The mobile transition is the parallel Reid keeps drawing, on Bold Names and elsewhere. Search survived it. The ads business survived it. The company came out larger. The implicit promise is that the same thing happens this time. Maybe. The difference is that the mobile shift changed where you searched. This one is changing what searching is.
For most people, the change has already happened. Quietly, in the background. If you have used Google in the last six months you have read an Overview without thinking about it. You have flowed into AI Mode without picking the tab. You have skipped a link because the answer at the top was enough. The search box Google unveiled this week isn't introducing a new behaviour. It is ratifying one.

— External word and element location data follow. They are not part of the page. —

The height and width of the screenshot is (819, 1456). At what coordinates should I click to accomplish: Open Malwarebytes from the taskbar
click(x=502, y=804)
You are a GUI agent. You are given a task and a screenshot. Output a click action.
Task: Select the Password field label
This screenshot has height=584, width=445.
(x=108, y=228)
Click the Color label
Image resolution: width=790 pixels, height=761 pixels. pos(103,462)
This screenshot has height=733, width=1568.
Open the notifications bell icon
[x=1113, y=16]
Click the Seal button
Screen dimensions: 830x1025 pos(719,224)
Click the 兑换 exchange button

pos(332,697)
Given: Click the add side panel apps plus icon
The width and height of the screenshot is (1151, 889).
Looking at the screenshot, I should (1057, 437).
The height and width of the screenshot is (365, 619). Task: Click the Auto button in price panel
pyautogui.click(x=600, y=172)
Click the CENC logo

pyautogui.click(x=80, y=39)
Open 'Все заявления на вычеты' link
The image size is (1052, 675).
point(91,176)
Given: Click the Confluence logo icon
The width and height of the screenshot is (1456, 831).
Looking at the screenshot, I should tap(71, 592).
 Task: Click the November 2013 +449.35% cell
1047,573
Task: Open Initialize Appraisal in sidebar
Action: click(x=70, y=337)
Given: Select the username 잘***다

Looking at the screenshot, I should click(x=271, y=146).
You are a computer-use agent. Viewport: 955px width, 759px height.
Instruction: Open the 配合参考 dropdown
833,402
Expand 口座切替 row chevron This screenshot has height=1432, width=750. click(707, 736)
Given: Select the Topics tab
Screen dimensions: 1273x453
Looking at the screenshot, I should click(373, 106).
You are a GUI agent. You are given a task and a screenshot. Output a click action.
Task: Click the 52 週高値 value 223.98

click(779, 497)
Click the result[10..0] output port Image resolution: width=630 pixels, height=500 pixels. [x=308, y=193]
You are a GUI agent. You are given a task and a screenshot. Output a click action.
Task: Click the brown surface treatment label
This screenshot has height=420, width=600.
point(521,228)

The case for not searching anymore is the one Google is making by building products that reward not searching. Ask a question, get an answer. Let an agent watch the web for you. Let the system build the interface. Let Gemini fill in the blanks. The blue links are still there if you want them—the company has made very clear which way it thinks you'll go.
The boos will continue. The polling will stay bad. The use will go up.
That is the version of inevitability Google is selling. So far, the numbers agree.